Flashback Friday: Wichita’s Cowtown Museum once had an on-site fried-chicken restaurant
Welcome to Flashback Friday, a feature that runs Fridays on Kansas.com and Dining with Denise. It’s designed to take diners back in time to revisit restaurants that they once loved but that now live only in their memories — and in The Eagle’s archives.
This week’s featured restaurant, Delmonico’s, was a full-service restaurant that once operated on the grounds of Old Cowtown Museum.

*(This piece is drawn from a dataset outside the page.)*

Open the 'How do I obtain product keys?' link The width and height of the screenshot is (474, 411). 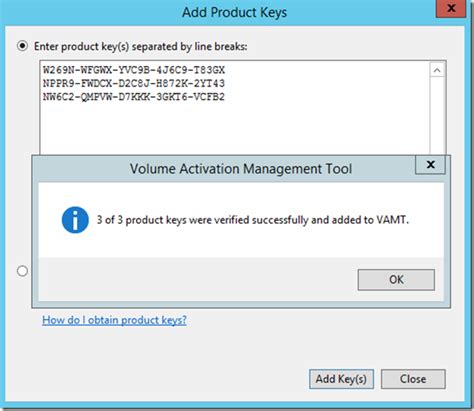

Today, the building next door to Empire House at Old Cowtown Museum has a fading, nondescript sign on the entrance that reads “M Zimmerly: Wholesale and retail dealer in Hardware, Stoves.” Zimmerly Hardware, as the staff calls it, is now used as a place for volunteers to gather.
But for 20 years, that building served a different purpose. Many modern-day Wichitans don’t know that Cowtown, the Old West-themed museum at 1865 Museum Blvd. that brings Wichita’s earliest days back to life, once had a full service, on-site restaurant.
It was called Delmonico’s — named after a restaurant that operated in Wichita during its earliest days. This Delmonico’s lasted from 1961 to 1981 in a building on the far west-side of the museum.
The building had originally gone up at 816 E. Murdock in the 1890s and operated as a grocery. According to local legend, the building was once the scene of a holdup where the store operator was shot and killed
John Jabara Jr. and Jim Jabara, who had purchased the building from their father, John Jabara Sr., in the mid-1940s, donated the building to Old Cowtown, which had been established in 1952.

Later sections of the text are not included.